El 2024 concluye con un déficit en la estabilidad ambiental.
Bolivia, reconocida por su riqueza natural, enfrenta su mayor catástrofe ecológica del siglo XXI: incendios devastadores en la Chiquitania y otras zonas, deforestación descontrolada, contaminación de los ríos en la Amazonía y una aparente negligencia política frente a estas problemáticas. Este panorama de crisis climática nos recuerda los costos no solo en hectáreas de bosques destruidos, sino también en la calidad de vida, la pérdida de biodiversidad y un futuro cada vez más incierto.
Uno de los acontecimientos más devastadores del año fueron los incendios forestales. Sin embargo, el impacto no se limita a la destrucción inmediata del ecosistema. Estas llamas arrasaron con 10 millones de hectáreas de bosques, provocaron la desaparición de especies y contribuyeron al cambio climático con enormes emisiones de carbono. Lo más alarmante no fueron las llamas en sí, sino la indiferencia frente a ellas. La reacción del gobierno fue tardía e insuficiente, evidenciando un preocupante desajuste entre declaraciones y acciones concretas. Bolivia está perdiendo sus bosques a un ritmo alarmante, lo que representa la pérdida de una parte esencial de nuestro futuro. Los árboles no son solo un recurso; son guardianes del agua, reguladores del clima y hogar de una vasta biodiversidad. La deforestación acelerada, impulsada por un ‘modelo de desarrollo’ insostenible, no es más que el pan de hoy y el hambre de mañana.
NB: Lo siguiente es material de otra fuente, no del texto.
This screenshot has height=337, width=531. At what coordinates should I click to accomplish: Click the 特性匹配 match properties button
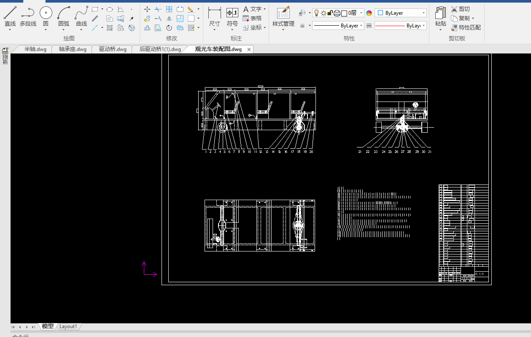point(466,27)
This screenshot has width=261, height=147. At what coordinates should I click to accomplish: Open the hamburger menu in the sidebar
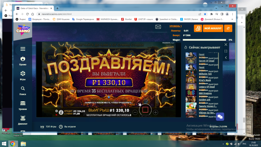click(x=23, y=49)

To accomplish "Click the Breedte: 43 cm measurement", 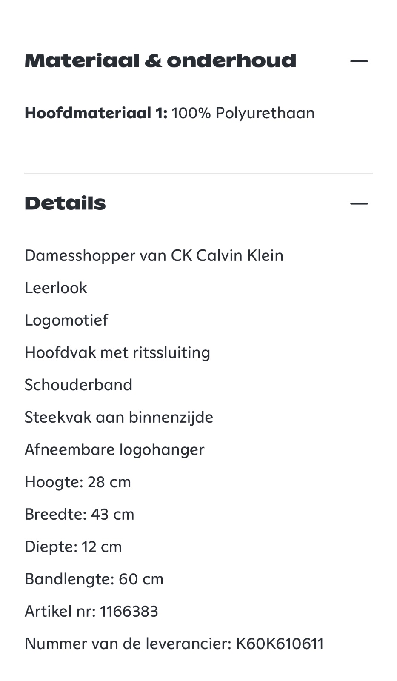I will [x=80, y=514].
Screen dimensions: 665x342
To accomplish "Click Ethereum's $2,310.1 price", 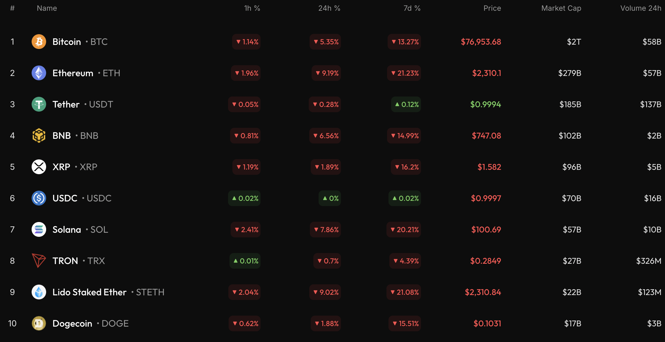I will pos(487,73).
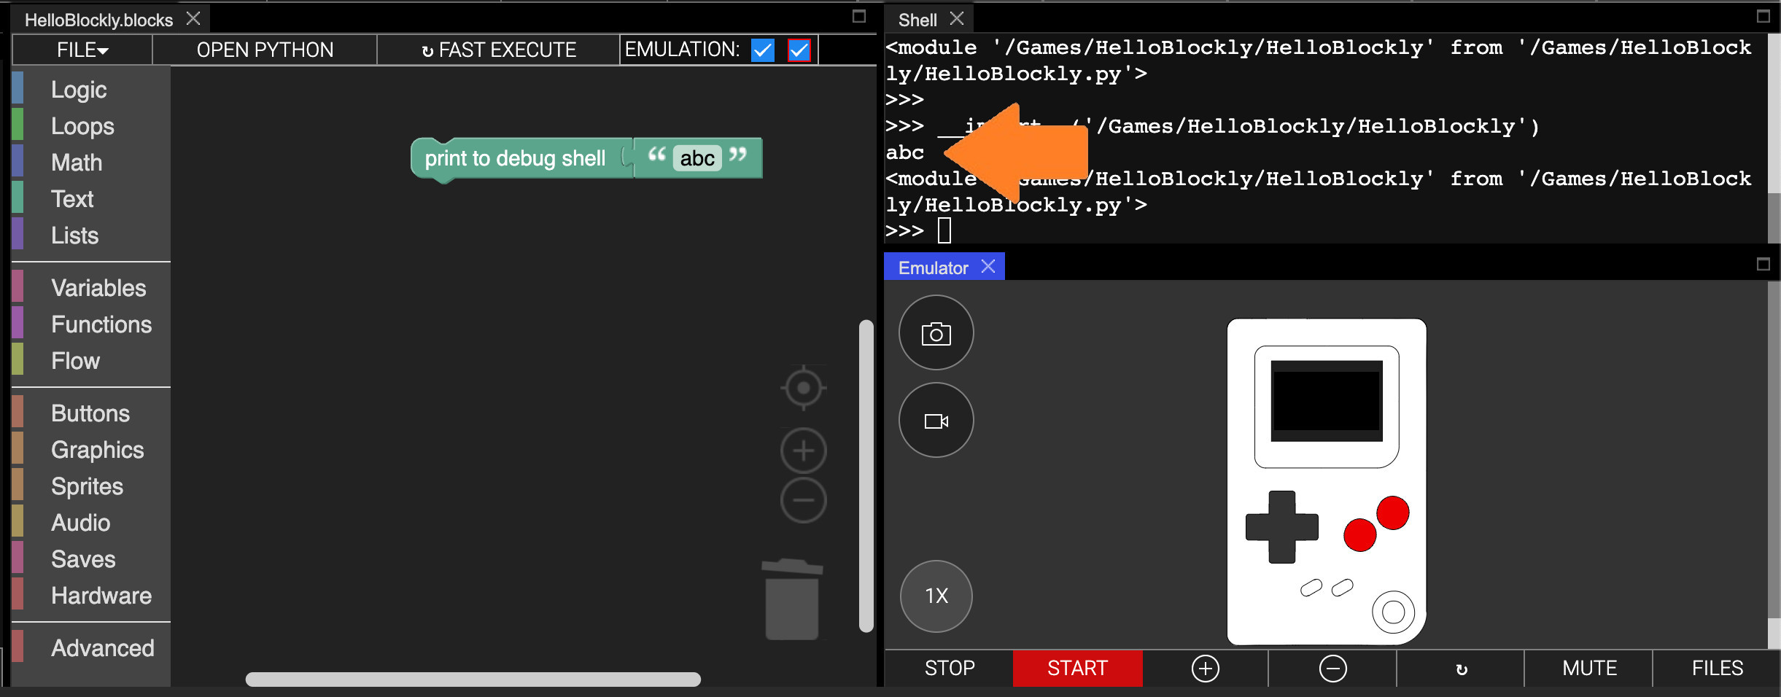Zoom out the Blockly workspace
Image resolution: width=1781 pixels, height=697 pixels.
[803, 500]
No podemos ignorar la minería de oro, cuyas actividades ilegales y mal reguladas están contaminando ríos con mercurio, desplazando comunidades y devastando paisajes únicos. Frente a una demanda mundial inagotable, el sector necesita urgentemente frenar la mayoría de sus operaciones y adoptar normativas más rigurosas que equilibren la extracción con la protección del medio ambiente.
Otra situación preocupante es la influencia negativa de ciertos medios de comunicación, que han minimizado la gravedad del tráfico de vida silvestre. Al tratar este tema como algo anecdótico o secundario, con el objetivo de buscar viralidad en redes, desinforman al público, fomentan el mascotismo y reducen la presión social necesaria para combatir esta práctica que amenaza a numerosas especies en peligro de extinción.
El balance de este año nos revela que el cambio ya no es una opción, sino una urgencia. ¿Qué aspiramos y demandamos para 2025?
En primer lugar, acción política concreta y específica.
Es fundamental priorizar la salvaguarda del medio ambiente mediante políticas definidas y presupuestos adecuados. Esto incluye la prohibición de actividades extractivas en áreas protegidas, el monitoreo de actividades ilegales como el chaqueo, el desmonte indiscriminado, el tráfico de vida silvestre y las prácticas mineras destructivas.
En segundo lugar, un involucramiento más activo y prolongado de la población.
La protección del medio ambiente no debe ser responsabilidad exclusiva de gobiernos o activistas; debe ser un trabajo conjunto. Desde el consumo consciente de energía hasta la participación en acciones de rehabilitación y educación ambiental, es esencial entender lo que se pierde para protegerlo. Los ciudadanos pueden denunciar actividades ilegales y apoyar a organizaciones locales dedicadas a la conservación.
Finalmente, reavivar nuestro amor por la naturaleza.
El 2025 debe ser el año en que los bolivianos aprendamos a considerar nuestros bosques, ríos y montañas como riquezas que deben ser protegidas, no explotadas. Estas riquezas son la base de nuestro presente y nuestro futuro. Si algo nos ha enseñado este año es que debemos actuar, y que cada pequeño avance cuenta para proteger la naturaleza, no solo para nosotros mismos, sino para todas las formas de vida.
El 2025 marcará un nuevo inicio: el año en que conmemoraremos los 200 años de nuestra nación y la abundancia natural de Bolivia. Espero que lo hagamos con medidas concretas y eficientes, para el beneficio de las futuras generaciones y la estabilidad del planeta. Es ahora el momento de actuar y cambiar nuestras costumbres.